During a fishing trip, Mathieu, his father and a friend were returning to shore with their catch when their canoe was capsized by two large waves. As they fought the waves and the coldness of the water, hypothermia began to set in.

Although weak himself, the young hero managed to swim with his father and friend in tow to a large rock.

He and his father survived their five hour ordeal; sadly, his friend Jared, despite a courageous struggle, did not.

I am proud to draw attention here in the House to the courage of this heroic 13 year old, who has proven that a person's worth is not measured by his age.

Bravo, Mathieu.

Employment Insurance
Statements by Members

December 12th, 2001 / 2:15 p.m.

Progressive Conservative

Peter MacKay Pictou—Antigonish—Guysborough, NS

Mr. Speaker, the recent recession has resulted in numerous layoffs throughout the country. The Trenton steel works plant in Nova Scotia has been hit especially hard. Many workers have been laid off since last May leaving only a skeleton crew at the plant. As Christmas approaches their EI benefits are coming to an end leaving angst and apprehension for the new year.

In the United States President Bush has been extending EI benefits to help workers affected by the downturn in the economy. Yet in Canada the Liberal government prefers to use the EI fund for its own special interests.

▶ **STORED DATA**:
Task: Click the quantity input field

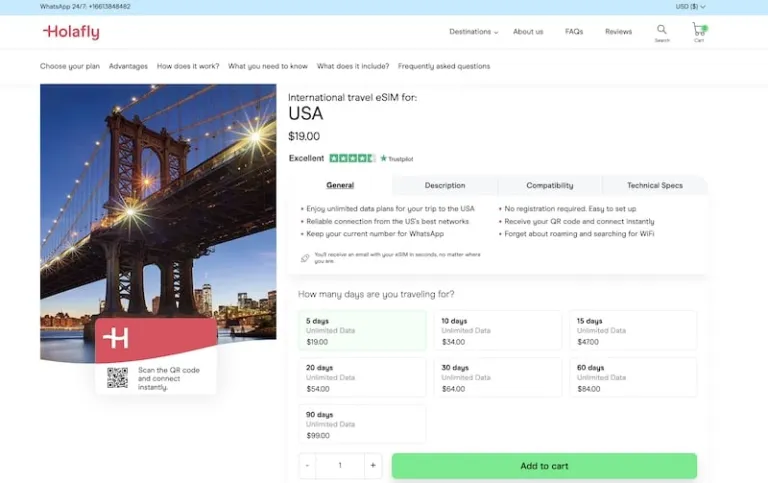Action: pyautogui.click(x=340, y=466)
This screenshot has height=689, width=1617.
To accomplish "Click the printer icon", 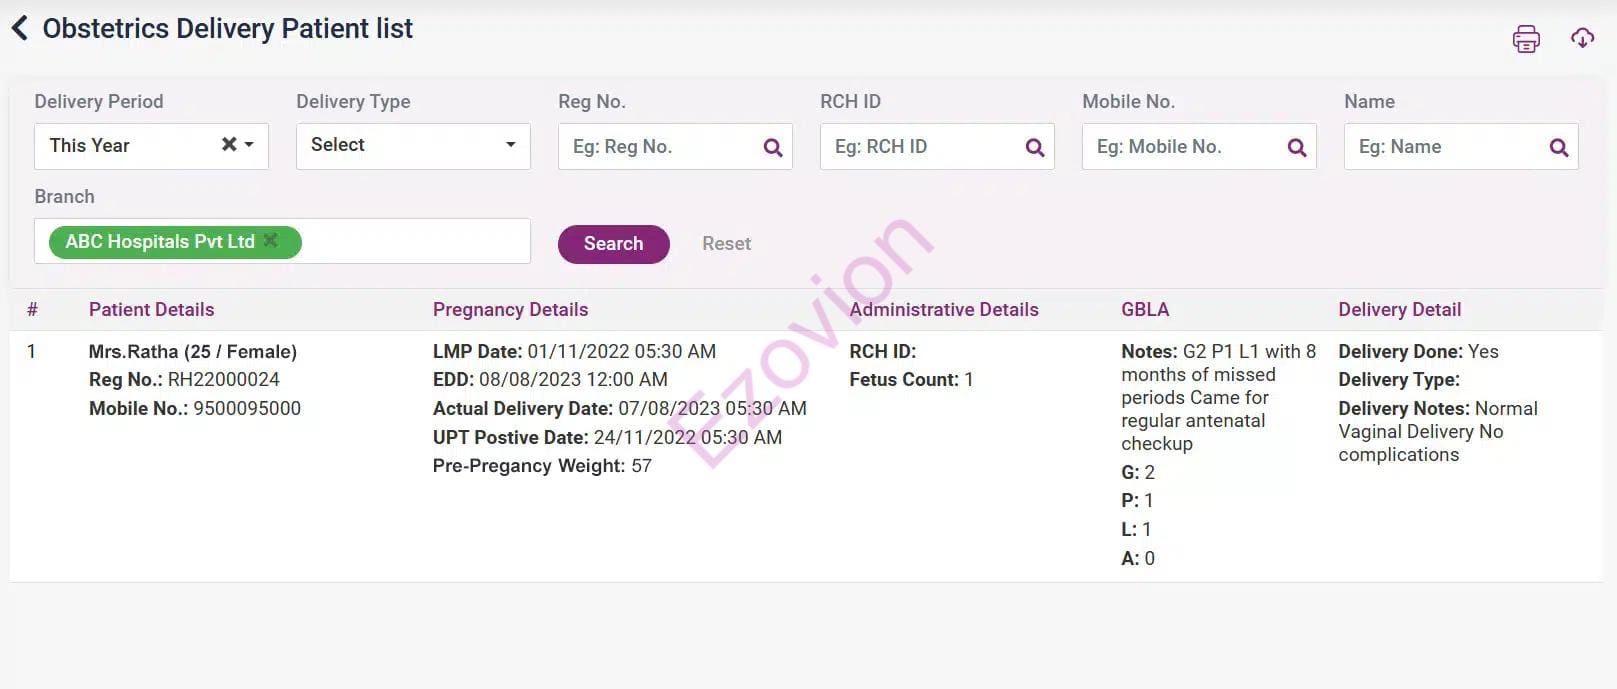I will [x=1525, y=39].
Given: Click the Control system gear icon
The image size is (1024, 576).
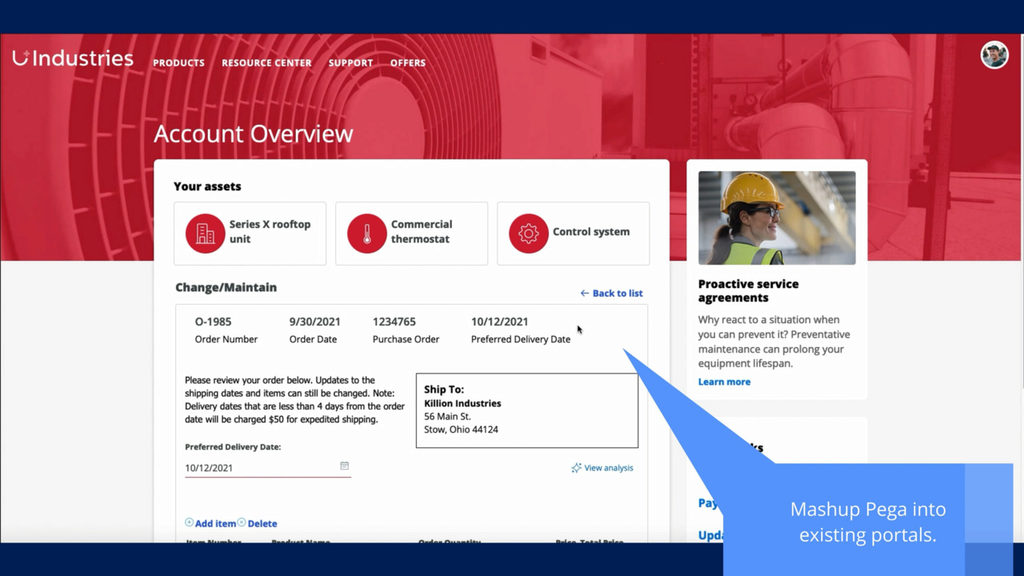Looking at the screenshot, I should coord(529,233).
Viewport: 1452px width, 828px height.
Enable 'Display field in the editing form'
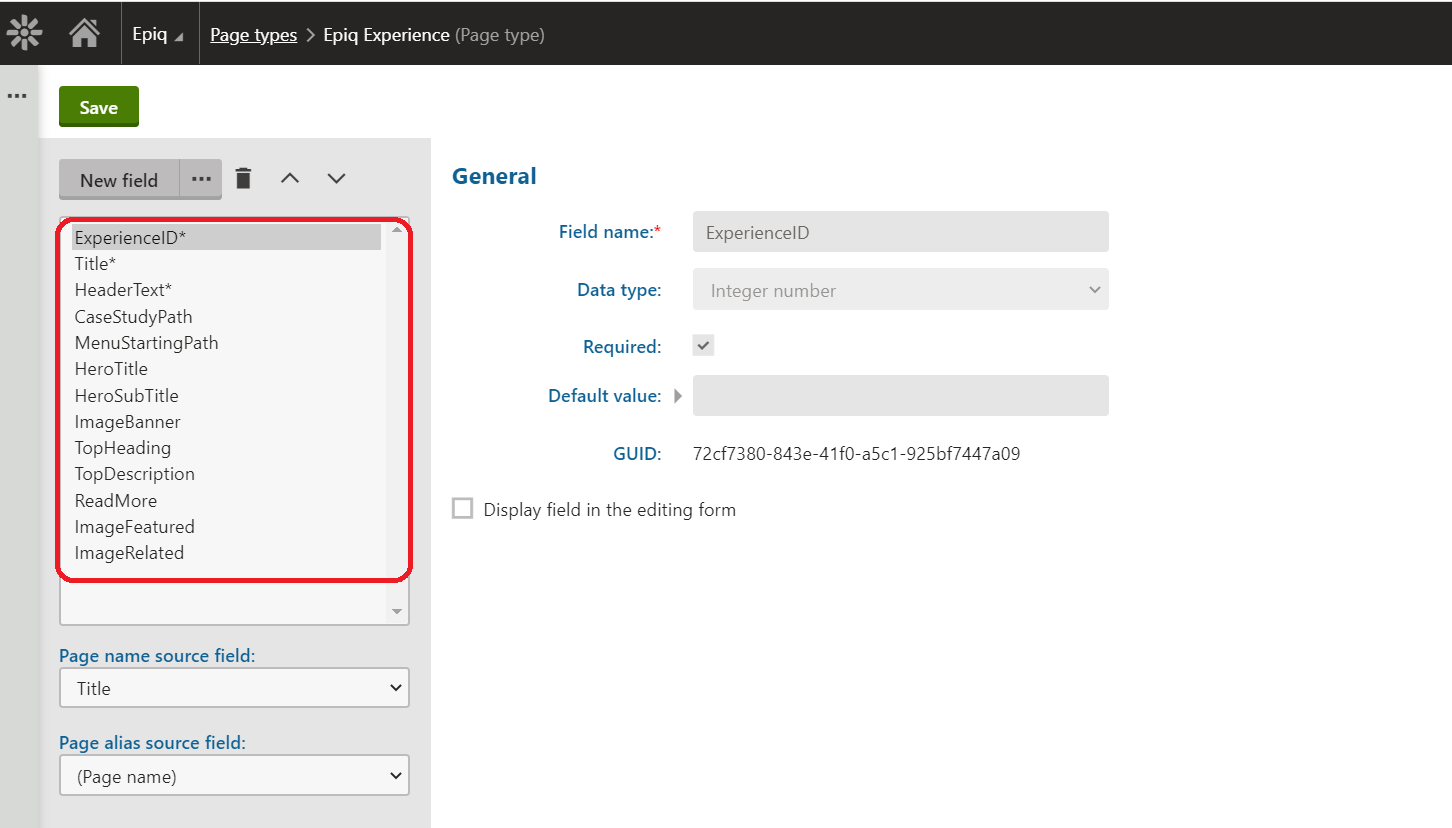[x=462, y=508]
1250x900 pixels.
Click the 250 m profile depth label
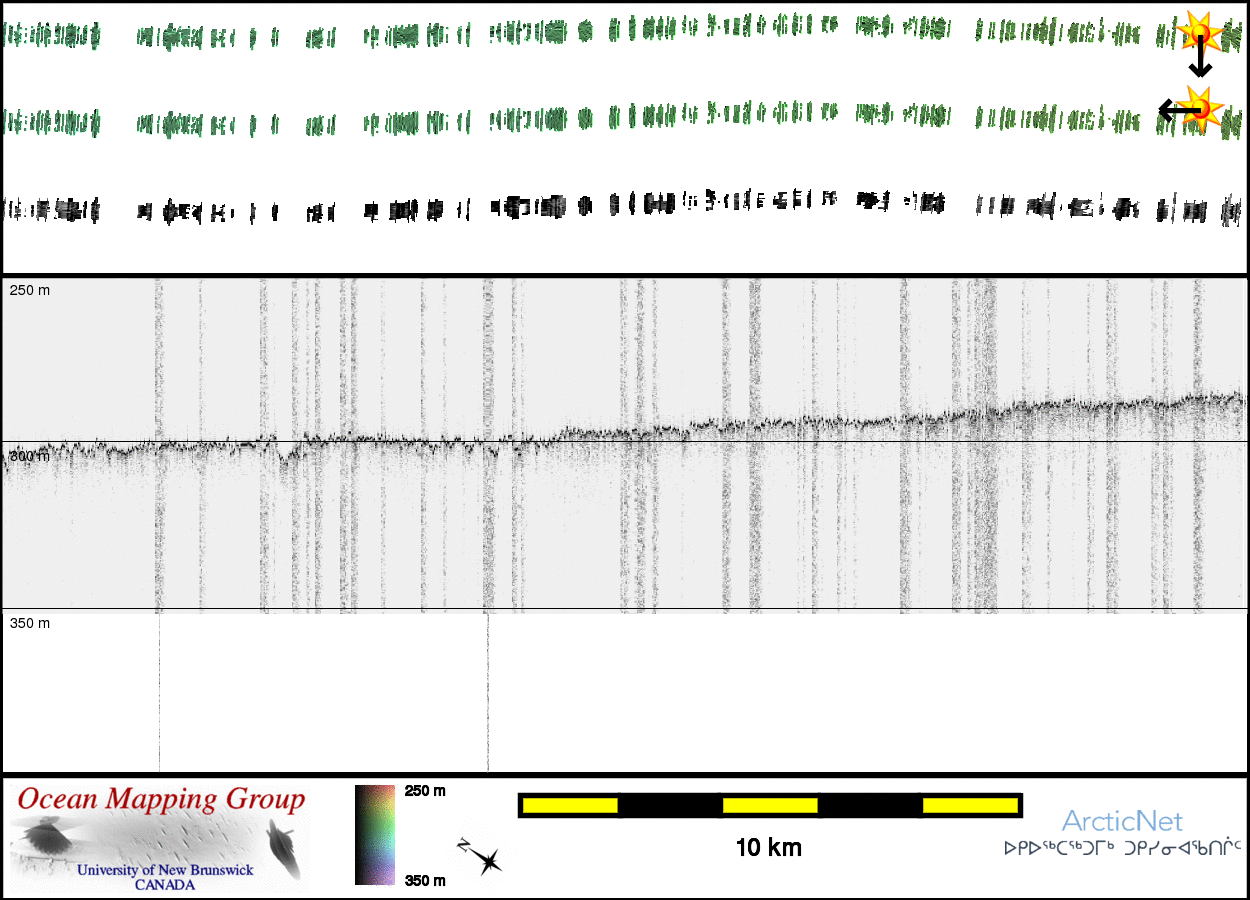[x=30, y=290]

▶ **REQUIRED TASK A**:
Answer these questions using the House statements:
(i) What capsized the canoe on the fishing trip?
(ii) How old was Mathieu?
(iii) Which plant in Nova Scotia has been hit especially hard?
▶ **REQUIRED TASK B**:
Write out the House statements word for word, from "Although weak himself, the" to "2001 / 2:15 p.m.".
The rows come from a source separate from the House statements.

▶ **EXERCISE SOLUTION A**:
(i) Two large waves.
(ii) Thirteen.
(iii) The Trenton steel works plant.

▶ **EXERCISE SOLUTION B**:
Although weak himself, the young hero managed to swim with his father and friend in tow to a large rock.

He and his father survived their five hour ordeal; sadly, his friend Jared, despite a courageous struggle, did not.

I am proud to draw attention here in the House to the courage of this heroic 13 year old, who has proven that a person's worth is not measured by his age.

Bravo, Mathieu.

Employment Insurance
Statements by Members

December 12th, 2001 / 2:15 p.m.